DaVis 10.1+ software suite serves as the unified control and analysis environment. It enables real-time camera synchronization, hardware-triggered acquisition sequences, and batch-mode post-processing including background subtraction, flat-field correction, spectral unmixing, Abel inversion (with Tikhonov regularization), and spatiotemporal FFT analysis for instability mode identification. All raw and processed datasets are stored in HDF5 format with embedded SI-unit metadata, ensuring interoperability with MATLAB, Python (h5py), and commercial CFD post-processors. Export options include CSV (for time-series intensity profiles), VTK (for 3D flame surface reconstruction), and standardized DICOM-RT extensions for thermal field archiving.

Applications

• Quantitative mapping of OH*/CH* emission ratio gradients to assess local stoichiometry and lean blow-out limits
• Two-color pyrometric temperature profiling in diesel and kerosene-fueled sooting flames
• Endoscopic monitoring of flame anchoring behavior inside refractory-lined industrial boilers
• High-speed analysis of flame kernel development during spark ignition and laser-induced breakdown ignition (LISI)
• Dynamic mode decomposition (DMD) of flame flicker spectra to identify thermoacoustic coupling frequencies
• Validation of LES and RANS combustion models using experimentally derived 2D scalar fields
• Real-time keyhole imaging during laser-assisted combustion stabilization in hypersonic propulsion test rigs

FAQ

What is the minimum detectable OH* signal-to-noise ratio under typical laboratory burner conditions?
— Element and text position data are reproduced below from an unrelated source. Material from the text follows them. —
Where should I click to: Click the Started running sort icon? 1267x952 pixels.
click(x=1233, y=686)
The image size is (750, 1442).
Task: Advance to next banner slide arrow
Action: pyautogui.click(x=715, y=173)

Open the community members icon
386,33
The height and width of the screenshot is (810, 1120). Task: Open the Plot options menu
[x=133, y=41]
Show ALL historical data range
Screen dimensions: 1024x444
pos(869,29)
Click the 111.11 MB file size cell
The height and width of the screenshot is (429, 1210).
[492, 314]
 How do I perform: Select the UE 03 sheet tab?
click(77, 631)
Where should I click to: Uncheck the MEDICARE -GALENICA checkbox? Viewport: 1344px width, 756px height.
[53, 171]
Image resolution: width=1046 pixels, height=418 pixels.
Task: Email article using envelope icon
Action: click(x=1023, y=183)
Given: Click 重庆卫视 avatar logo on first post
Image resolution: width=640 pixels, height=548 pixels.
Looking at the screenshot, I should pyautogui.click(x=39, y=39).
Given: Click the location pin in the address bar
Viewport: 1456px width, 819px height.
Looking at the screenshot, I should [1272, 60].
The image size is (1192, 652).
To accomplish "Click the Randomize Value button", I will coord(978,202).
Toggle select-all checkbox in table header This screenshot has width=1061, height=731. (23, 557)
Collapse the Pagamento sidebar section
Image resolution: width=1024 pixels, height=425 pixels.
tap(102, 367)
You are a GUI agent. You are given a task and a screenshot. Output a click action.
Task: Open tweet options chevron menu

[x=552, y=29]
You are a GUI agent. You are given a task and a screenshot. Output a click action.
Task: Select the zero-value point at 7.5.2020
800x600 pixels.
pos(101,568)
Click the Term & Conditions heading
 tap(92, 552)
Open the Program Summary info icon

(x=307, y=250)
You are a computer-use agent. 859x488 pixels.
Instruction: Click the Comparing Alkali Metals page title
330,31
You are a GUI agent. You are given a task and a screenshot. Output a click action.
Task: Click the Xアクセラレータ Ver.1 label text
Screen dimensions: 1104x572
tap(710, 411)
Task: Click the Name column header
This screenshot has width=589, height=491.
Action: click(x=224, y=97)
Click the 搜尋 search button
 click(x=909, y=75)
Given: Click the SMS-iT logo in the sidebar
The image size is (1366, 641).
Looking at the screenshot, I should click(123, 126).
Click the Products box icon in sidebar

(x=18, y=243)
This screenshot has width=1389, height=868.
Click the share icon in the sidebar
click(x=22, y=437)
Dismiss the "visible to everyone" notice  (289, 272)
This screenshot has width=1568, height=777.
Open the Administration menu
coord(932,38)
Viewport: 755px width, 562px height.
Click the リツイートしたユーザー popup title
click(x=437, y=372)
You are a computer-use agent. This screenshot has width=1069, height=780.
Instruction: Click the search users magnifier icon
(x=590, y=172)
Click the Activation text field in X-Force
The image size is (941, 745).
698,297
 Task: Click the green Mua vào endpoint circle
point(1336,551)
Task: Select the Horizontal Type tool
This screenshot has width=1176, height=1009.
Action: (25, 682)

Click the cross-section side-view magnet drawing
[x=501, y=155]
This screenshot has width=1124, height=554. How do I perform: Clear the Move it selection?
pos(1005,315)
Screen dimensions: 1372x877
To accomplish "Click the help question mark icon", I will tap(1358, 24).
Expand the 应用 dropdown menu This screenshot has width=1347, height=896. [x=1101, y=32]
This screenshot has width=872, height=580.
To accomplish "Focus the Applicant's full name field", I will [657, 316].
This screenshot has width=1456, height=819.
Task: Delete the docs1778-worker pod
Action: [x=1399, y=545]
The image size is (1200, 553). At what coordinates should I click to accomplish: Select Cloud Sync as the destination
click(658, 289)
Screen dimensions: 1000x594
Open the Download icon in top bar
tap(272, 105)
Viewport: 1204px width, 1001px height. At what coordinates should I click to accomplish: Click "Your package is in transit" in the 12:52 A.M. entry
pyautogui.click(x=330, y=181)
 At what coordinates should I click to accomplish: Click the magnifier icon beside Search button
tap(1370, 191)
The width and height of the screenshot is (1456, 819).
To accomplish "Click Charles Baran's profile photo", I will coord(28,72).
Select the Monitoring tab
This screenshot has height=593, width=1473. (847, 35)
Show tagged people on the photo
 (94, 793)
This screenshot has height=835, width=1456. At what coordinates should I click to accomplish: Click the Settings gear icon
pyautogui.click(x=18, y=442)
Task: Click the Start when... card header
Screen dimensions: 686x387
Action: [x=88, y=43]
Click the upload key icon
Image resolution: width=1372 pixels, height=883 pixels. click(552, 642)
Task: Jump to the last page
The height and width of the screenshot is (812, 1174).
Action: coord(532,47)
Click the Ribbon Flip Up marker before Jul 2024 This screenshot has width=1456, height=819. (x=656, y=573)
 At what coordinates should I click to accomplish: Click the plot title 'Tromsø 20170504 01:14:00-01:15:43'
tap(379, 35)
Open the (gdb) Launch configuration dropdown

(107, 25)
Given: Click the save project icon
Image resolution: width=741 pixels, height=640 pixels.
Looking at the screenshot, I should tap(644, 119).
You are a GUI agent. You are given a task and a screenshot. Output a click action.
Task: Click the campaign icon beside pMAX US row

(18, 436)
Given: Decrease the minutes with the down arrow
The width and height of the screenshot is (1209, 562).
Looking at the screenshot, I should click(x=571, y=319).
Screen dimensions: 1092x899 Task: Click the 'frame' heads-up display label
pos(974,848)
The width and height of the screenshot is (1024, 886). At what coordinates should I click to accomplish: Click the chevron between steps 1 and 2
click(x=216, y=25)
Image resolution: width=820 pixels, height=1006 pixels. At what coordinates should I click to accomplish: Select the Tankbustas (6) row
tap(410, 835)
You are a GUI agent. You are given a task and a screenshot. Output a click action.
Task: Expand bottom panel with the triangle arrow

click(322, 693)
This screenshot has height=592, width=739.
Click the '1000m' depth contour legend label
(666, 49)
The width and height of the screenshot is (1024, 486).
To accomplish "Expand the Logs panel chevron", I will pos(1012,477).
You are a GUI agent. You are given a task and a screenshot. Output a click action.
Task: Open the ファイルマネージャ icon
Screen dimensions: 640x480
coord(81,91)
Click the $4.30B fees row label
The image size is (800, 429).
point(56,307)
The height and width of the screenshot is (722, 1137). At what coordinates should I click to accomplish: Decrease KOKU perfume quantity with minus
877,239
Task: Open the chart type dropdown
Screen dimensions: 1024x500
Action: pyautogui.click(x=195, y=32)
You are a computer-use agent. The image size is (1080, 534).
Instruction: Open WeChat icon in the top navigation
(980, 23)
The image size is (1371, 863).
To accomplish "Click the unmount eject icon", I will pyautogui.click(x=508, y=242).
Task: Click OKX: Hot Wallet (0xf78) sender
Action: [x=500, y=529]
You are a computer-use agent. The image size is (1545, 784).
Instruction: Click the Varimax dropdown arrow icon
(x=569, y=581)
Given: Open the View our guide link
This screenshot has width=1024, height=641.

The system achieves SNR > 25:1 for OH* (310 nm) in stoichiometric methane-air flames at 1 kHz framing rate with 10 µs exposure, assuming f/1.4 optics and 1000× intensifier gain.
Can FlameMaster inspex be integrated with existing laser sheet systems for PLIF or PIV?

Yes—the platform includes TTL-sync I/O and programmable delay generators to synchronize external Nd:YAG lasers (266–532 nm) for combined chemiluminescence/laser-induced fluorescence measurements.
Is Abel inversion performed in real time or offline?

Abel inversion is executed offline using DaVis’s parallelized CPU/GPU-accelerated algorithms; real-time preview uses line-integrated projections only.
Does the endoscope support vacuum or pressurized environments?

Standard water-cooled endoscopes are rated for up to 10 bar(g) pressure differential and compatible with vacuum-rated flange adapters (CF-100 or KF-50).
How is calibration traceability maintained for pyrometric temperature measurements?

NIST-traceable blackbody sources (Model BB3500, 500–3500 K) are used for spectral responsivity calibration; emissivity assumptions follow ISO 18434-1 guidelines for sooty flame media.